HESI LPN
Pediatric Practice Exam HESI
1. Why might a healthcare provider question a health care provider's order for a tap water enema for a 6-month-old infant with suspected Hirschsprung disease?
- A. The result could lead to loss of necessary nutrients.
- B. It could cause a fluid and electrolyte imbalance.
- C. It could increase the fear of intrusive procedures.
- D. The result could cause shock from a sudden drop in temperature.
Correct answer: B
Rationale: The correct answer is B. Tap water enemas can cause significant fluid and electrolyte imbalances, particularly in infants, making them unsafe for this age group. Choice A is incorrect because tap water enemas are unlikely to lead to loss of necessary nutrients. Choice C is incorrect as it does not directly relate to the physiological risk of tap water enemas. Choice D is incorrect as shock from a sudden drop in temperature is not a common concern with tap water enemas.
2. A 6-year-old with muscular dystrophy was recently injured falling out of bed at home. What intervention should the nurse suggest to prevent further injury?
- A. Recommend raising the bed's side rails when a caregiver is not present.
- B. Suggest a caregiver be present continuously to prevent falls from bed.
- C. Encourage the use of loose restraints while in bed.
- D. Recommend raising the bed's side rails throughout the day and night.
Correct answer: A
Rationale: In this scenario, the most appropriate intervention to prevent further injury is to raise the bed's side rails when a caregiver is not present. This measure helps in preventing falls without the need for constant supervision. Choice B is not practical as continuous caregiver presence may not always be feasible. Choice C is unsafe as loose restraints can pose a strangulation risk. Choice D does not address the need for intervention when a caregiver is absent, potentially leading to an increased risk of falls.

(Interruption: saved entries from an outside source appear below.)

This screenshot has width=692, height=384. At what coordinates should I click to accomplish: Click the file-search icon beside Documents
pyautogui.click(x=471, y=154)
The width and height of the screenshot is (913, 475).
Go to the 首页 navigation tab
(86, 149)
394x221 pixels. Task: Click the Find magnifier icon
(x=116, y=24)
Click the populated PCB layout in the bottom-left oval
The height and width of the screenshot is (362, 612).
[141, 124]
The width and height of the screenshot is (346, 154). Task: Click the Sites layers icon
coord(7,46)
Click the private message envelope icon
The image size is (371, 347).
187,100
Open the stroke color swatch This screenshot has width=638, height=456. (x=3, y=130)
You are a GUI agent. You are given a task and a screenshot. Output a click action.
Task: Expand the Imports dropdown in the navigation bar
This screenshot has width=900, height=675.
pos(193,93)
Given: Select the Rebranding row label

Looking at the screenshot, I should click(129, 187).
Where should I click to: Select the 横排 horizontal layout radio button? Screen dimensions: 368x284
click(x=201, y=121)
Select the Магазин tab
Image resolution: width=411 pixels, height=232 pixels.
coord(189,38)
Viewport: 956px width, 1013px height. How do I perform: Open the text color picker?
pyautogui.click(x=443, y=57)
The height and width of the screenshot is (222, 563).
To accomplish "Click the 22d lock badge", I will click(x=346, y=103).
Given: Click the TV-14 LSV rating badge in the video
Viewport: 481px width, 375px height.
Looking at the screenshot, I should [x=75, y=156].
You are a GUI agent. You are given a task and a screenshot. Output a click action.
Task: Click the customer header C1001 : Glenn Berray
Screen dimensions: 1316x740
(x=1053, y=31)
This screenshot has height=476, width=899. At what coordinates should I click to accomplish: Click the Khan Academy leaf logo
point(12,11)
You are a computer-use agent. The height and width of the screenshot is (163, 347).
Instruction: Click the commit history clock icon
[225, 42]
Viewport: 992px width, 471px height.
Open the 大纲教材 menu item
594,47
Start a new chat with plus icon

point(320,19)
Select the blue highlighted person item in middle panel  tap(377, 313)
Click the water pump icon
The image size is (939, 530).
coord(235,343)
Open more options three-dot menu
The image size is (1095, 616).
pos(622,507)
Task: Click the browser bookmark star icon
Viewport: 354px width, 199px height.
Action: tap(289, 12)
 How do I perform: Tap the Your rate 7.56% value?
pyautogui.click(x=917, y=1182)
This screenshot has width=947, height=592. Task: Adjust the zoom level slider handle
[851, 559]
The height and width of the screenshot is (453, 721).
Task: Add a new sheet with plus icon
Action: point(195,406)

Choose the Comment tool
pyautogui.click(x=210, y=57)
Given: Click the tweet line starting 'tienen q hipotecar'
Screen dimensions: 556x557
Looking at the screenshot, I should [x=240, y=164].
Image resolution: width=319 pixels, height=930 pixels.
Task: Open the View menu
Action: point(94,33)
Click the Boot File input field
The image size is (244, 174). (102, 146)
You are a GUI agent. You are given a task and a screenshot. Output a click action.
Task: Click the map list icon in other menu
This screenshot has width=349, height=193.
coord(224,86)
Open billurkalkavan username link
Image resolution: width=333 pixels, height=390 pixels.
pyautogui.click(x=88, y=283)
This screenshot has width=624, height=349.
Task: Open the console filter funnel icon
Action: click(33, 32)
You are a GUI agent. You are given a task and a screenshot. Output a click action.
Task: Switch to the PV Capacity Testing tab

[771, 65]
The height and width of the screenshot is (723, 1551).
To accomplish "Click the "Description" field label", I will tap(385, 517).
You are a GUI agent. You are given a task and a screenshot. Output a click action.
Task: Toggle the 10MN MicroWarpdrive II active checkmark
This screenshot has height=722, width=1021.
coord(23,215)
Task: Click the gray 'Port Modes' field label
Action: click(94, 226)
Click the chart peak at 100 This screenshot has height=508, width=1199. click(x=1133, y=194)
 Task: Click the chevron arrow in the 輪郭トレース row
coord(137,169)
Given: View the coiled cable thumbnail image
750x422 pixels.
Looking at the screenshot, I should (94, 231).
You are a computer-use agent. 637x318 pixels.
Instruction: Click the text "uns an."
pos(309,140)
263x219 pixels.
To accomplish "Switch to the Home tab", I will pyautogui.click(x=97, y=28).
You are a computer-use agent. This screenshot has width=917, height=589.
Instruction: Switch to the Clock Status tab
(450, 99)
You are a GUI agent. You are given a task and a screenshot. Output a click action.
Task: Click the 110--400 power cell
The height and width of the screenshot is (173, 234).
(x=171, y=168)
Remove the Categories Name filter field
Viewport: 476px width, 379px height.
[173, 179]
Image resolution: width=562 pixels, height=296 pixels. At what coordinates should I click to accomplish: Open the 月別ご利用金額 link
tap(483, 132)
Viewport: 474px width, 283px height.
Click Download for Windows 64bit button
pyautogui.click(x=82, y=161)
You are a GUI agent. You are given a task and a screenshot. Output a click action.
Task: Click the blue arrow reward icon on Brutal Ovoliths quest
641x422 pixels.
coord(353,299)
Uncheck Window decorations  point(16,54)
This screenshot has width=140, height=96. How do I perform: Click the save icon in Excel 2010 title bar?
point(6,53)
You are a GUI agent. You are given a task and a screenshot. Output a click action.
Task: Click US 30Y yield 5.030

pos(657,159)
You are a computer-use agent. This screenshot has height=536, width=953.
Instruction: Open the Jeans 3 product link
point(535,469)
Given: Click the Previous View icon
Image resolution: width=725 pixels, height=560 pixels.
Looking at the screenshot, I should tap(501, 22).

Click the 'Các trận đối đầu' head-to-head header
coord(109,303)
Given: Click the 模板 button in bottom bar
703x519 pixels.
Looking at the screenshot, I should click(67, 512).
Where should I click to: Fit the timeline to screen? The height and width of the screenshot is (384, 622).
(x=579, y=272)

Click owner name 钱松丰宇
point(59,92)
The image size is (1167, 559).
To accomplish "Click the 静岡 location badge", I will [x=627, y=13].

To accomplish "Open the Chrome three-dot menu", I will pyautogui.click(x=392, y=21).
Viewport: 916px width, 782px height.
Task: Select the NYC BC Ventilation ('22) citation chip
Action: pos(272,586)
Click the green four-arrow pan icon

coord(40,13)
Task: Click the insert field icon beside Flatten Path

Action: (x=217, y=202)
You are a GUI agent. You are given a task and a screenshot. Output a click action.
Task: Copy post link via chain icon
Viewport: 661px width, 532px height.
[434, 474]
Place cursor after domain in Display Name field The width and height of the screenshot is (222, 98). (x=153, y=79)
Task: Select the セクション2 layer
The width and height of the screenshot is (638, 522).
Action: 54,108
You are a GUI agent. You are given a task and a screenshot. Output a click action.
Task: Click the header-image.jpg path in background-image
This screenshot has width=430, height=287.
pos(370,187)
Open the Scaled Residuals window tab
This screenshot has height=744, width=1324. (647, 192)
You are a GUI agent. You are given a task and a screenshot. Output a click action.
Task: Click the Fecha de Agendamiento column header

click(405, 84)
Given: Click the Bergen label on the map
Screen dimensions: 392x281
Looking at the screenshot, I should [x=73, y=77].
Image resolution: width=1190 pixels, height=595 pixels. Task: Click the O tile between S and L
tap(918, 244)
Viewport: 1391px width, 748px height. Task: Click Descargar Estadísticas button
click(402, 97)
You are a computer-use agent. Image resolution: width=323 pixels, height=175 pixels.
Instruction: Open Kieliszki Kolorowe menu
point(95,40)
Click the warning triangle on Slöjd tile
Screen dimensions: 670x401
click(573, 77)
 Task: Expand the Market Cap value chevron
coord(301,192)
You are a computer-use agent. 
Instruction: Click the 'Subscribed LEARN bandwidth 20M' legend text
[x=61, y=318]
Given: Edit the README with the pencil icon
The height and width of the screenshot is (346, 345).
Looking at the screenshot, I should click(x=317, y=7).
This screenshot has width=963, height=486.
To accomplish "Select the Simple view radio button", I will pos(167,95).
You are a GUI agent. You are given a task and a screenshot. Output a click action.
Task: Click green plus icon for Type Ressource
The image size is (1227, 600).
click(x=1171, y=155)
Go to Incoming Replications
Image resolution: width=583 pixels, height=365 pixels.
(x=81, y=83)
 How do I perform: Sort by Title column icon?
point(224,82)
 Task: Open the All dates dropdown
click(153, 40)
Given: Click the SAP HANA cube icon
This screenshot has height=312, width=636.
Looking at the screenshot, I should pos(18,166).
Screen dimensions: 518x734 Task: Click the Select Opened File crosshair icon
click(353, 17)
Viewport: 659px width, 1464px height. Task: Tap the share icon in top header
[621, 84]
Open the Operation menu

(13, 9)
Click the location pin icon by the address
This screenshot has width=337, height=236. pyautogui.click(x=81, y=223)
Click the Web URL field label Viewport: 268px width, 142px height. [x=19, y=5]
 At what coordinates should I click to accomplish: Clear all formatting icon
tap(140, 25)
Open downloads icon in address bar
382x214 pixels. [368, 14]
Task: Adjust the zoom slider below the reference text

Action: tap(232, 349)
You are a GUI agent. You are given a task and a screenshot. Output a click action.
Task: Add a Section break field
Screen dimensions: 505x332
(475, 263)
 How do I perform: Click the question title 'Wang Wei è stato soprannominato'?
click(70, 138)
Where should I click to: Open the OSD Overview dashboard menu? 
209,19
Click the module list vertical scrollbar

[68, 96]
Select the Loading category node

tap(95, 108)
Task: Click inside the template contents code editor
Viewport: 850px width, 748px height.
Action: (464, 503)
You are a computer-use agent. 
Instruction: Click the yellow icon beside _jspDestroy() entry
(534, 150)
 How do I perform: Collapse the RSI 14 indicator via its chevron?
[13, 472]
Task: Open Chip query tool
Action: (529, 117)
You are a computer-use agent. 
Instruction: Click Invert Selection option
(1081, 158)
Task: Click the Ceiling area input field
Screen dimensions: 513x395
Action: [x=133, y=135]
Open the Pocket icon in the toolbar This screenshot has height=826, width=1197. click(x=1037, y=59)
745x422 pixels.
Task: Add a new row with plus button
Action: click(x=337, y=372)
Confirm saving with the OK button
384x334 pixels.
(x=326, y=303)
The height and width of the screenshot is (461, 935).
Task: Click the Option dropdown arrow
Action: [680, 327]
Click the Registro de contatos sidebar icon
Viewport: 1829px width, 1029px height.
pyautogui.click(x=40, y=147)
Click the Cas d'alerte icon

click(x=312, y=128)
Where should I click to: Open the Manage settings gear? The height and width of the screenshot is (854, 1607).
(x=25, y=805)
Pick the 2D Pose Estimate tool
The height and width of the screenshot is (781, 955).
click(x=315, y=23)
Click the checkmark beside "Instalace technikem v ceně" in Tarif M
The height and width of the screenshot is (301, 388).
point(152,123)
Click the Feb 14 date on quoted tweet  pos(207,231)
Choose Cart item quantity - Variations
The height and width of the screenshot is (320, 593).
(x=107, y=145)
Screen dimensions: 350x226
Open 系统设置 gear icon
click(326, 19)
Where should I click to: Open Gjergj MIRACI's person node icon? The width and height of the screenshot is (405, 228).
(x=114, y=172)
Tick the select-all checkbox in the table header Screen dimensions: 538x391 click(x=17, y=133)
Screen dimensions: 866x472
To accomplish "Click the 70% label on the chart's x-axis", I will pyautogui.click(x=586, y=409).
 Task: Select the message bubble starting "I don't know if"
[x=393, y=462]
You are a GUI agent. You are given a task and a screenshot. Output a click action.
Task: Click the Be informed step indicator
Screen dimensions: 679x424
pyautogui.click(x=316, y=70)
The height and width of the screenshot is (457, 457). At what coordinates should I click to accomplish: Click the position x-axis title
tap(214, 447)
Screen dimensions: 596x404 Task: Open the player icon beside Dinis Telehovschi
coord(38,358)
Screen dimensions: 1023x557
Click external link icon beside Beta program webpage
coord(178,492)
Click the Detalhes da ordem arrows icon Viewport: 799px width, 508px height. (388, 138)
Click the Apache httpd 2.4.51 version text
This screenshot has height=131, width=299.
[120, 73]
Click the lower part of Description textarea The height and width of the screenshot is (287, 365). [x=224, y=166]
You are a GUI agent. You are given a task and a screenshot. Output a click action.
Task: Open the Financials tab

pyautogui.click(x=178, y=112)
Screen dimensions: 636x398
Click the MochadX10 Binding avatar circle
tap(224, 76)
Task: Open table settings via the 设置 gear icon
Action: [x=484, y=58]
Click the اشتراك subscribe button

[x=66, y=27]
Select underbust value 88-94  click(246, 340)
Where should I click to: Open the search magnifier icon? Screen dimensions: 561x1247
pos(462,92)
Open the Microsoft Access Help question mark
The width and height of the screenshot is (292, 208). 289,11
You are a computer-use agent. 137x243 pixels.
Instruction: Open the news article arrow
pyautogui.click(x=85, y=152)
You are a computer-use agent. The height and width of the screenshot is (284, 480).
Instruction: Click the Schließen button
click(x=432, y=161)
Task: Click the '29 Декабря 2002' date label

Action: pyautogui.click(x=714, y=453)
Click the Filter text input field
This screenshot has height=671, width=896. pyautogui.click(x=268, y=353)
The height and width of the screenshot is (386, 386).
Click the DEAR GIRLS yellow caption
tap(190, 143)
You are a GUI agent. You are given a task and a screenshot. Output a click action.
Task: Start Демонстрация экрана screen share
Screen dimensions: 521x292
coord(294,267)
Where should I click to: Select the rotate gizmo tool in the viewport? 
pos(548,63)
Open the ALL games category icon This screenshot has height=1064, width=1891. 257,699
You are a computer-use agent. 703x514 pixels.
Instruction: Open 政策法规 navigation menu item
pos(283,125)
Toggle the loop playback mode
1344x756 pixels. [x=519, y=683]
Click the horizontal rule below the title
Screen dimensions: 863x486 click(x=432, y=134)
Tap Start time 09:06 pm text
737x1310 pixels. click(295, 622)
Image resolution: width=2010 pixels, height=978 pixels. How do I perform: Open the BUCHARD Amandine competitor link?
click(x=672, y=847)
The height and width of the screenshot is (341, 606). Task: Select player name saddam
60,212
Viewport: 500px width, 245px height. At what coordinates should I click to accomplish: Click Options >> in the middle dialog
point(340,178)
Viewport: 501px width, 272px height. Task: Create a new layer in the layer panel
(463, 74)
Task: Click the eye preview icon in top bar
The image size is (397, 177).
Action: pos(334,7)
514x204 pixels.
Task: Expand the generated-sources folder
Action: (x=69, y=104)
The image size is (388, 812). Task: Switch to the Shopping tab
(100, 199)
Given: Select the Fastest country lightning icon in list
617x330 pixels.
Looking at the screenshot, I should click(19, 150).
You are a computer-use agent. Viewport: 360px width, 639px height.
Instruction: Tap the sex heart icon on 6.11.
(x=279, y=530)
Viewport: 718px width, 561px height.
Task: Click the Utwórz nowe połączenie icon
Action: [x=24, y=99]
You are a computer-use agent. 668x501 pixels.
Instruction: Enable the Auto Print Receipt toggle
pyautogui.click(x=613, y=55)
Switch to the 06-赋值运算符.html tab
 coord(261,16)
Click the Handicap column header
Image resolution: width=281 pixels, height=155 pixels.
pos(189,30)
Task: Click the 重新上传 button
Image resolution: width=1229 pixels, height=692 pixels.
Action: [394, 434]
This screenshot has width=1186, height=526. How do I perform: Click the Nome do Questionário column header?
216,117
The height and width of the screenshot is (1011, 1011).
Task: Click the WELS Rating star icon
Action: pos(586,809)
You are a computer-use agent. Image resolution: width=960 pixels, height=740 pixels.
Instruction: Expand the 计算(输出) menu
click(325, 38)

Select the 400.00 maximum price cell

3. A healthcare professional plans to discuss childhood nutrition with a group of parents whose children have Down syndrome in an attempt to minimize a common nutritional problem. What problem should be addressed?
- A. Rickets
- B. Obesity
- C. Anemia
- D. Rumination
Correct answer: B
Rationale: Childhood obesity is a prevalent issue in children with Down syndrome due to factors such as decreased physical activity, slower metabolism, and potential overeating tendencies. Addressing obesity is crucial to promoting healthy lifestyles and preventing associated health complications. Rickets, a condition caused by a deficiency of vitamin D, is not commonly associated with Down syndrome. While anemia can occur in individuals with Down syndrome, obesity is a more common concern. Rumination, the regurgitation of food without nausea, is not a typical nutritional problem in children with Down syndrome.
4. The nurse is assessing the 'resilience' of a 16-year-old boy. Which exemplifies an external protective factor that may help to promote resiliency in this child?
- A. His ability to take control of his own decisions
- B. His ability to accept his own limitations
- C. His caring relationship with members of his family
- D. His knowledge of when to continue or stop with goal achievement
Correct answer: C
Rationale: A caring relationship with family members is an external protective factor that promotes resilience. It provides emotional support, stability, and a sense of belonging, which are crucial elements in building resilience. Choices A, B, and D are more related to internal factors and individual traits rather than external factors like family relationships, which play a significant role in promoting resilience. Taking control of decisions, accepting limitations, and knowing when to stop or continue with goals are internal factors that contribute to personal resilience but do not directly represent external protective factors like family relationships.
5. What finding would the nurse expect to assess in a child with hypothyroidism?
- A. Nervousness
- B. Heat intolerance
- C. Smooth velvety skin
- D. Weight gain
Correct answer: D
Rationale: Weight gain is the expected finding in a child with hypothyroidism. Hypothyroidism leads to a slowed metabolism, which can result in weight gain. Choices A, B, and C are not typical findings in hypothyroidism. Nervousness and heat intolerance are more commonly associated with hyperthyroidism, where the body is in a state of overactivity. Smooth velvety skin is not a characteristic sign of hypothyroidism.